Alex turned one on Monday, June 29th. He had his one year check-up today.
3 lbs, 7.7 ozs
19 lbs, 9 ozs
What a difference a year makes.
A year ago he was lying in the hospital, impossibly small. Today he grins at me and squeals with delight when I make one of his toy cars flip over. He pulls up on anything that will hold still (furniture, grown-ups, the cat... poor long suffering cat). He climbed up into my chair today, pulling on my pants leg and hoisting himself up with just the strength in his own body.

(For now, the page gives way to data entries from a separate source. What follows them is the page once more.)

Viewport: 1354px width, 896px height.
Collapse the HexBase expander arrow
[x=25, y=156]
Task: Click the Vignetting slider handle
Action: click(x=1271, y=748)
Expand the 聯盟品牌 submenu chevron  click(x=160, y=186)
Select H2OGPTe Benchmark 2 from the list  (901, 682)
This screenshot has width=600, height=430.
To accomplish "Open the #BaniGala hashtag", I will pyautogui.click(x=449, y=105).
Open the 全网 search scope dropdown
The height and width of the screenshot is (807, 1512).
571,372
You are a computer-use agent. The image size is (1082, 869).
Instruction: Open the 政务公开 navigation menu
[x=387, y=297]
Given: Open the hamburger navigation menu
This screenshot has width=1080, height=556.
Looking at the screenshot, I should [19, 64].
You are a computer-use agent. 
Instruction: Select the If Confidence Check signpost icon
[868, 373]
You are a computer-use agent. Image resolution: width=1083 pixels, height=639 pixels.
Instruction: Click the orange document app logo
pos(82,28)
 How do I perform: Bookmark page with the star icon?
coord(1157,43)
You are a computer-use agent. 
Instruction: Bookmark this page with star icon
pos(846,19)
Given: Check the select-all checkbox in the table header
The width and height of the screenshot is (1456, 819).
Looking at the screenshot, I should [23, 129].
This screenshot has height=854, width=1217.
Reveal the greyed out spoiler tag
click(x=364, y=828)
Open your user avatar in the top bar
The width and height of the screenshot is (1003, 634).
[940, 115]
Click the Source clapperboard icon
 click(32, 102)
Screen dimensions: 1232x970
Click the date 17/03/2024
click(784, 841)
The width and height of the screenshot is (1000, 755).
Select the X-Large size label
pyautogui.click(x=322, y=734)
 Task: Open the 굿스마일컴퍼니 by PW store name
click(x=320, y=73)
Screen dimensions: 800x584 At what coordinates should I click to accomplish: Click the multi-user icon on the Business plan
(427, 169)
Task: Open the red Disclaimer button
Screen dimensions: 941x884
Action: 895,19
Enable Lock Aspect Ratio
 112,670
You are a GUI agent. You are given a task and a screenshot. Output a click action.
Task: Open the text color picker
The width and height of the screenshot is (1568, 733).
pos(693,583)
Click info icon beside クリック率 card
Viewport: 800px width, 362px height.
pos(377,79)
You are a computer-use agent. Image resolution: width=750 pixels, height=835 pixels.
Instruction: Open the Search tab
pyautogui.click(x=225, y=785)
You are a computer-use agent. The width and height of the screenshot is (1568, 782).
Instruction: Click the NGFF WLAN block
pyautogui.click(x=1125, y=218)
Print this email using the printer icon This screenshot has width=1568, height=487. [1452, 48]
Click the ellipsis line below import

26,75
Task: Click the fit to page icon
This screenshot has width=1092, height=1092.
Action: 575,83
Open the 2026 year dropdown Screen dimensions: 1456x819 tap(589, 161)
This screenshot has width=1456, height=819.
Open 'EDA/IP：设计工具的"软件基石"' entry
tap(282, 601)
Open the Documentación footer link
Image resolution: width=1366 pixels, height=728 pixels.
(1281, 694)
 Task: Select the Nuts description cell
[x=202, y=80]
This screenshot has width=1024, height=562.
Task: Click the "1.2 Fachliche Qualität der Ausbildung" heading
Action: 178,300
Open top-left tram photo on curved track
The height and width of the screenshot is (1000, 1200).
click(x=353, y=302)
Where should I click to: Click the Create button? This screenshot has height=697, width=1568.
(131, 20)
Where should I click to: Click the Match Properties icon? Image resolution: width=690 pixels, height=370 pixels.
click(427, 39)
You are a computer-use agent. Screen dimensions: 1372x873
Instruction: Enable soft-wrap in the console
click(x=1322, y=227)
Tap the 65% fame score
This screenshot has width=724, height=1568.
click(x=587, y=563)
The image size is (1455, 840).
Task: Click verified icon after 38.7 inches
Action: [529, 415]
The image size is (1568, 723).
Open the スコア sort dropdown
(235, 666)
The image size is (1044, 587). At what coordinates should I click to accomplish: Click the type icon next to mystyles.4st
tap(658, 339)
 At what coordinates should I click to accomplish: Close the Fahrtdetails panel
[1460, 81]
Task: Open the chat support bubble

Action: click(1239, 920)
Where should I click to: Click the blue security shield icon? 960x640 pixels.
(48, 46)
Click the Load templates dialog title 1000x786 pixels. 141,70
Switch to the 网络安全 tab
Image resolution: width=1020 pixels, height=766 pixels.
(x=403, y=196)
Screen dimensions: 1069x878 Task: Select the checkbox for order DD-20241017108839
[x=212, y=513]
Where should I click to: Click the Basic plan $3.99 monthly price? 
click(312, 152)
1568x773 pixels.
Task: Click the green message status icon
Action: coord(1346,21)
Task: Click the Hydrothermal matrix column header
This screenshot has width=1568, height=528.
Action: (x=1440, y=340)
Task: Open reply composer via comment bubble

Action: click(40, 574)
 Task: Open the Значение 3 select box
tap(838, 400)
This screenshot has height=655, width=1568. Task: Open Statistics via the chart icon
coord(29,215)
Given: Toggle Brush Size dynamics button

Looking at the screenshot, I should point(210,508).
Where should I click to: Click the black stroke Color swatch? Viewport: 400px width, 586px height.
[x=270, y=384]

A year ago he had his first meal, 3 milliliters of expressed breast milk. Today he ate oatmeal,carrots, cereal puffs, most of a banana, what seemed like an entire zucchini and squash, mashed potatoes, juice, milk; I had to stop giving him the zucchini because just because its veggies doesn't mean its not overeating.
A year ago we had to weigh his diapers to make sure that he was peeing enough, checking that he was getting enough fluid from his IV and the milk he was tube fed. Today... well let's just say that we're no longer concerned about whether or not he pees enough.
A year ago I was crying in my hospital room, recovering from an emergency C-section, knowing that I would go home without my baby. Today we popped him in his car seat and took him to Pizzeria Uno (where he ate most of the previously mentioned veggies), just that easy.
He's strong and he's healthy. The heart murmur they picked up early on has vanished. His umbilical hernia has healed itself. He has eczema, but so do I, so no biggie. We'll put some cream on it and thank the universe for sparing us.
He's a normal one year old, this close to walking. He has several words and he actually listens to me when I tell him to put something in his toy bucket or to bring me something (I don't expect this to last long).
This year has been terribly hard and wonderfully easy at the same time.
Breastfeeding was hard, so hard. Milk that never came in, nipples that were bigger than his mouth. Giving it up was painful, but necessary for my sanity and my relationship with Alex. Feeding was never easy in those first months, but letting go of the guilt about my "failure" made meals a pleasure again. A time to smell his sweet hair and nuzzle his cheeks. Now, he eats like a champ and will even share with me (i.e. forcibly shoves food in my mouth when he thinks something is especially tasty).
Co-sleeping, once I gave up on the bassinet, was sweet, lovely and hard to give up, even when the karate chops to the throat and the kicks to the crotch made sleeping difficult. Snuggling Alex to sleep at night is still one of the greatest pleasures in my life. Sometimes I get him out of his crib when I go to bed just so I can wake up to his sweet smile.
He is an active, sweet, demanding, generous, sometimes cuddly, all-boy kind of boy. I can't wait to see what happens this year.